Salí de mi habitación y los enfrenté: a mi familia, a los policías, a la verdad y a un castigo seguro. 

 

‘Sé cómo empezó el incendio. Fuimos nosotros... sin querer’. Les conté toda la historia. Les dije cómo a Jim y a mí nos gusta caminar por las colinas, pero que no queríamos hacer ningún daño cuando encendimos la bengala ese día. Les confesé lo arrepentido que me sentía. Los oficiales me miraron a los ojos con caras serias y lo anotaron todo.
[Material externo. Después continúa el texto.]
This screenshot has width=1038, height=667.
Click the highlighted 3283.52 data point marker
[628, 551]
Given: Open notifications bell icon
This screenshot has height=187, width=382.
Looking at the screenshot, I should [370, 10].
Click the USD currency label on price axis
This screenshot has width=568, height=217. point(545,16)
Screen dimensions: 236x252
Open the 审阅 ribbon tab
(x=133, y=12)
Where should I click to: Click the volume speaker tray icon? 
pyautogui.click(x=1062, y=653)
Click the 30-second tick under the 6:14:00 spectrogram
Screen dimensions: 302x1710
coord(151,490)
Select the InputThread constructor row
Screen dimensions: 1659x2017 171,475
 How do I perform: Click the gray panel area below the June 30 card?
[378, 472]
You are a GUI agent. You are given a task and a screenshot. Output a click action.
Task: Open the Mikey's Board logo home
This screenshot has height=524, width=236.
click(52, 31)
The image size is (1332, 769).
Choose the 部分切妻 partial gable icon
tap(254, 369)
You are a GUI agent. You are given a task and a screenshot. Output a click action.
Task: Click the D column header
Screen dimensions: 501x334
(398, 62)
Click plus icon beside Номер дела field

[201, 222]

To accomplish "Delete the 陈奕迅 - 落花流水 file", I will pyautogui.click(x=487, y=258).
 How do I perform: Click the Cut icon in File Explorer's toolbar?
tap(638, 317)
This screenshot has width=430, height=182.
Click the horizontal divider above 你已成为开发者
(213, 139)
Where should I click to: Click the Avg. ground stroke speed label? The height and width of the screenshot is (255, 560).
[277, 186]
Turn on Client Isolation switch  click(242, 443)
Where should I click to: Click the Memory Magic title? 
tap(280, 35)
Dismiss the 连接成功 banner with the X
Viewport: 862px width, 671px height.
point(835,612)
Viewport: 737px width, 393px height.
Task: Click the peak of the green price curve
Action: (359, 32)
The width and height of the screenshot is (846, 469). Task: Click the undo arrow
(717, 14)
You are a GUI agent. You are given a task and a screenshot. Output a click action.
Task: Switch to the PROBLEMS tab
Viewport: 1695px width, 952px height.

Mamá y mi hermana empezaron a llorar.

 

Nunca olvidaré ese día ni esa noche. Papá llegó a casa y se enteró de todo. En la cena, cuando oramos dando gracias, mi hermana dio gracias porque nadie se había lastimado en el fuego. Papá agradeció que las casas se hubieran salvado. Y Mamá dijo: ‘Doy gracias porque aprendimos sobre lo importante que es tomar precauciones, y actuar con honestidad’. Me miraron sonriendo. No pude decir nada, pero sentí la presencia de Dios más cerca que nunca.

 

Tuve que ir a la corte y pagar por mi error con servicio comunitario. Escribí una carta de disculpa. Mis padres tuvieron que pagar una multa, por lo que no recibiré mi mesada durante mucho tiempo. Supongo que es justo.

 

Jim le contó a sus padres lo que había sucedido, pero cuando la policía habló con ellos, negaron que tuviera algo que ver con el incendio. Sus padres no quieren que Jim se meta en problemas y ahora no le dejan pasar tiempo conmigo. Me pregunto cómo se sentirá realmente con todo esto. Yo lamento haber perdido a un amigo ese día.

 

Es curioso cómo son las cosas. A Jim el fuego le derritió sus botas, pero yo pude aguantar que me agarraran con las manos calientes.

 

(Una versión previa de este cuento fue publicada en revistas para niños.)